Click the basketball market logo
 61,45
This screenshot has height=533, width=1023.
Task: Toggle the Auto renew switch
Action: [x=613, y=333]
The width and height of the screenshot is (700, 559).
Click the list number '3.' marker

_Your assignment_:
All records are to be printed again, exactly and completely.

_Solution to the problem_:
Click the basketball market logo
 61,45
This screenshot has height=533, width=1023.
Task: Toggle the Auto renew switch
Action: [x=613, y=333]
The width and height of the screenshot is (700, 559).
Click the list number '3.' marker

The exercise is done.